**Work request**
Which lines come from the start of the records through the line that holds "Task: Add Egg Roll to the order"? Write them out word for word.

**Data for analysis**
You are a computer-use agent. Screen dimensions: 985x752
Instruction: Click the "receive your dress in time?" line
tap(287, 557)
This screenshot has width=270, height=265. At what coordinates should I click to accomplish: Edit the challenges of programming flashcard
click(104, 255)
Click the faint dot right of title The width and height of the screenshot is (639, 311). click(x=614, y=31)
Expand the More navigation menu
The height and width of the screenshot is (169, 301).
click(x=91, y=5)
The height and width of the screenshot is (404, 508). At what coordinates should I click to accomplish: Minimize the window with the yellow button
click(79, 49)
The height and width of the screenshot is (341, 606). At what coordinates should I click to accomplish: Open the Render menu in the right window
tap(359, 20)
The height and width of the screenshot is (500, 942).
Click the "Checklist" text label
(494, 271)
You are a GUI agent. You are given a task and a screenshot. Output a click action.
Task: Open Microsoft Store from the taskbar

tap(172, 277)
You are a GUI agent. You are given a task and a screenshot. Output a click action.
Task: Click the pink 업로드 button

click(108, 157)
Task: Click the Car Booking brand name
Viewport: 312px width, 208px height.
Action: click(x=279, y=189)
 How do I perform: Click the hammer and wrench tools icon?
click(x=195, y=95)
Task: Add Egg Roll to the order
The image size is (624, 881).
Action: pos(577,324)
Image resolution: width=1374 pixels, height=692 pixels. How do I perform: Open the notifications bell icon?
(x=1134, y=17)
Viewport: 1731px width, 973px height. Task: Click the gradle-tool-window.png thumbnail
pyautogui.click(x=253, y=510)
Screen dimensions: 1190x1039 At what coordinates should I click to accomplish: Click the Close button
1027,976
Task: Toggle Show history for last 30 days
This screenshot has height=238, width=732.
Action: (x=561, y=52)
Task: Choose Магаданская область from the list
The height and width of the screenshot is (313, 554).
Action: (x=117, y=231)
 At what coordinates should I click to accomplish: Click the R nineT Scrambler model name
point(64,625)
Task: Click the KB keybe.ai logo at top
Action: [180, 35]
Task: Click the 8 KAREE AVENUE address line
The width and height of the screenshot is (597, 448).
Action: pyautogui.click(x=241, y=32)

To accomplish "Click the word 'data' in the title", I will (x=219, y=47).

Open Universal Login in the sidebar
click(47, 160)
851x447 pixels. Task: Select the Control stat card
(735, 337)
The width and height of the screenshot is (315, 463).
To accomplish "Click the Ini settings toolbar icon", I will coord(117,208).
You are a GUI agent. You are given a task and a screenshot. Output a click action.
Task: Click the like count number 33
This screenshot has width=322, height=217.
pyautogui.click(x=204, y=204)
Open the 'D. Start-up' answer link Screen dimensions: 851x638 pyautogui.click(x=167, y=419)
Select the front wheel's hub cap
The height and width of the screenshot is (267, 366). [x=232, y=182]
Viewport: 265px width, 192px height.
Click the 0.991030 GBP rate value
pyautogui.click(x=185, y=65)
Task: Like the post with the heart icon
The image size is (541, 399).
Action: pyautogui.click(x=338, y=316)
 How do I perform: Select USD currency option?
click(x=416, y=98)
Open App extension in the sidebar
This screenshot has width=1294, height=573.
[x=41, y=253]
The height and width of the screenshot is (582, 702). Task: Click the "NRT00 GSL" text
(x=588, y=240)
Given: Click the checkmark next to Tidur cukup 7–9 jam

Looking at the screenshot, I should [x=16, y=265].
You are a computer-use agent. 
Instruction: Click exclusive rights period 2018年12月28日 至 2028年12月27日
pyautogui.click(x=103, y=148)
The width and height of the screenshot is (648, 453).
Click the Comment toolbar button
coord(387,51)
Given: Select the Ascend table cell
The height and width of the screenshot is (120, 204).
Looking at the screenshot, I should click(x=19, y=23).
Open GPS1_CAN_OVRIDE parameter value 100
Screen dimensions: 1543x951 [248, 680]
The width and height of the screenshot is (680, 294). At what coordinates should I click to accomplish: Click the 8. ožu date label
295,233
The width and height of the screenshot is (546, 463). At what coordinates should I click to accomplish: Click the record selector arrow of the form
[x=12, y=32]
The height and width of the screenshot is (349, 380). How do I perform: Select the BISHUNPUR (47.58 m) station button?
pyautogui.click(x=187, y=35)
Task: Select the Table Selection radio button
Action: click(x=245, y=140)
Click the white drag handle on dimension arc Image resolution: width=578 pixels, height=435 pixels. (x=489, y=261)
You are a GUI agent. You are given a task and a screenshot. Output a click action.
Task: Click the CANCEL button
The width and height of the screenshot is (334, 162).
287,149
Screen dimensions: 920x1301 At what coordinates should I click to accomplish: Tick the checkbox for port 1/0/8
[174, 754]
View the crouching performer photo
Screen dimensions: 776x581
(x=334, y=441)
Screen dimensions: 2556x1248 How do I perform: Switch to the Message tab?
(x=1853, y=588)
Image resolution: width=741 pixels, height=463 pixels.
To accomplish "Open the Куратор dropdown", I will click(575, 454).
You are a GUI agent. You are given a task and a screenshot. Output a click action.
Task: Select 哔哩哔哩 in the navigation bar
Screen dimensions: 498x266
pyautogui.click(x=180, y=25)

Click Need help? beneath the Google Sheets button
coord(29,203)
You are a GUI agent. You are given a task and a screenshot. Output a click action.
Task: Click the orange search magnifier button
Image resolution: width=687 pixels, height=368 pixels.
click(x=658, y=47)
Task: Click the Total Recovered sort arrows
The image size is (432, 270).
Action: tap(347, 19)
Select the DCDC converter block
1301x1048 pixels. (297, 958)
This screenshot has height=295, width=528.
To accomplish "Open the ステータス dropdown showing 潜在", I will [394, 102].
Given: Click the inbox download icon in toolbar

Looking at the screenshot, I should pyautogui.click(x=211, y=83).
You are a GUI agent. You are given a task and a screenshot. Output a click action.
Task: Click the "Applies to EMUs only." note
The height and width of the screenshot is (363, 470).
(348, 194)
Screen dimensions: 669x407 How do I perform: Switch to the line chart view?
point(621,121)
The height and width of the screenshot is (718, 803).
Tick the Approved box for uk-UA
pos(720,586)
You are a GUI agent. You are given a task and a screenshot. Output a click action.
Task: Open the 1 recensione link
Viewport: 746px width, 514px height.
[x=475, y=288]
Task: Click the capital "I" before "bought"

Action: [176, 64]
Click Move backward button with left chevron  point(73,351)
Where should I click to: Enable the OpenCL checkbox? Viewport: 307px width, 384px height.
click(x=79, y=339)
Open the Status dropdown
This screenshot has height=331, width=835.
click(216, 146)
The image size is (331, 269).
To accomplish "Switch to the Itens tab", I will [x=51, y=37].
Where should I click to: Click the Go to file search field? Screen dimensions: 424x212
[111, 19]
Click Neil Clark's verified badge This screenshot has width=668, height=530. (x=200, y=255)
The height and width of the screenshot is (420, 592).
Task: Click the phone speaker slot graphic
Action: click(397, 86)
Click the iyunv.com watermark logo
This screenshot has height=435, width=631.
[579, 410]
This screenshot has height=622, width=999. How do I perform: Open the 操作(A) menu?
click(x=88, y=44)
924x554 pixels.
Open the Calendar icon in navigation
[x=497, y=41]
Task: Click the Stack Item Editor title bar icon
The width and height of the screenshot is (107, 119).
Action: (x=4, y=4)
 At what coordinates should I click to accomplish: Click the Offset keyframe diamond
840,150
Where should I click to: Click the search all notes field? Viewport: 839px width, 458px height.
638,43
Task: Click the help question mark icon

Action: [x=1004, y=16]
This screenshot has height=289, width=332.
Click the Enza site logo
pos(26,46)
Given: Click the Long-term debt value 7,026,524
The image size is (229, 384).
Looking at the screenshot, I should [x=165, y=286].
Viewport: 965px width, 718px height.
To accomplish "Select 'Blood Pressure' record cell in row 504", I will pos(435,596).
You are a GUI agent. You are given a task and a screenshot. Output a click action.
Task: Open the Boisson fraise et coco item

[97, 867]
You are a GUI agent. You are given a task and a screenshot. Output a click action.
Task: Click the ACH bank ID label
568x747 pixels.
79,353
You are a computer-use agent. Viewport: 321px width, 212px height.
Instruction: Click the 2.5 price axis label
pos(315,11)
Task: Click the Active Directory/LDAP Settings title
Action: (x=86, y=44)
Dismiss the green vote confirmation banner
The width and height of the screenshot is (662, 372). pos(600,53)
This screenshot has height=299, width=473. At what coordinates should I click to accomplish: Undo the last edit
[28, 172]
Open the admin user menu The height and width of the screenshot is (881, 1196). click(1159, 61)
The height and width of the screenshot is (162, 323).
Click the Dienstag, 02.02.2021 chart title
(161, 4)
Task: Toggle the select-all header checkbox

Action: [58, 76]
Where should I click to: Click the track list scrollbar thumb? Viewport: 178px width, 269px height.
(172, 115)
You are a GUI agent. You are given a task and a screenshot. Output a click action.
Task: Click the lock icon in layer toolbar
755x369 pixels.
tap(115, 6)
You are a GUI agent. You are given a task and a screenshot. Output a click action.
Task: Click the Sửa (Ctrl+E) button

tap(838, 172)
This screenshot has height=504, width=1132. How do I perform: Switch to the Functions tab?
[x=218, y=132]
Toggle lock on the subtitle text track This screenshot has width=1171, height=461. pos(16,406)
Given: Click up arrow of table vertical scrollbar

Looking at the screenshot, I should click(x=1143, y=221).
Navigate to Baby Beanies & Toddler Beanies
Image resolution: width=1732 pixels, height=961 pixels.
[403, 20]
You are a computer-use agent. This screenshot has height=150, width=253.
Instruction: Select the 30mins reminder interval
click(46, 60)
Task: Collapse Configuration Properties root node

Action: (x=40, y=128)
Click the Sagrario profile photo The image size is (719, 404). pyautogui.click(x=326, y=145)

**Task response**
You are a computer-use agent. Screen dimensions: 985x752
Instruction: Click the "receive your dress in time?" line
tap(287, 557)
This screenshot has width=270, height=265. At what coordinates should I click to accomplish: Edit the challenges of programming flashcard
click(104, 255)
Click the faint dot right of title The width and height of the screenshot is (639, 311). click(x=614, y=31)
Expand the More navigation menu
The height and width of the screenshot is (169, 301).
click(x=91, y=5)
The height and width of the screenshot is (404, 508). At what coordinates should I click to accomplish: Minimize the window with the yellow button
click(79, 49)
The height and width of the screenshot is (341, 606). At what coordinates should I click to accomplish: Open the Render menu in the right window
tap(359, 20)
The height and width of the screenshot is (500, 942).
Click the "Checklist" text label
(494, 271)
You are a GUI agent. You are given a task and a screenshot. Output a click action.
Task: Open Microsoft Store from the taskbar

tap(172, 277)
You are a GUI agent. You are given a task and a screenshot. Output a click action.
Task: Click the pink 업로드 button

click(108, 157)
Task: Click the Car Booking brand name
Viewport: 312px width, 208px height.
Action: click(x=279, y=189)
 How do I perform: Click the hammer and wrench tools icon?
click(x=195, y=95)
Task: Add Egg Roll to the order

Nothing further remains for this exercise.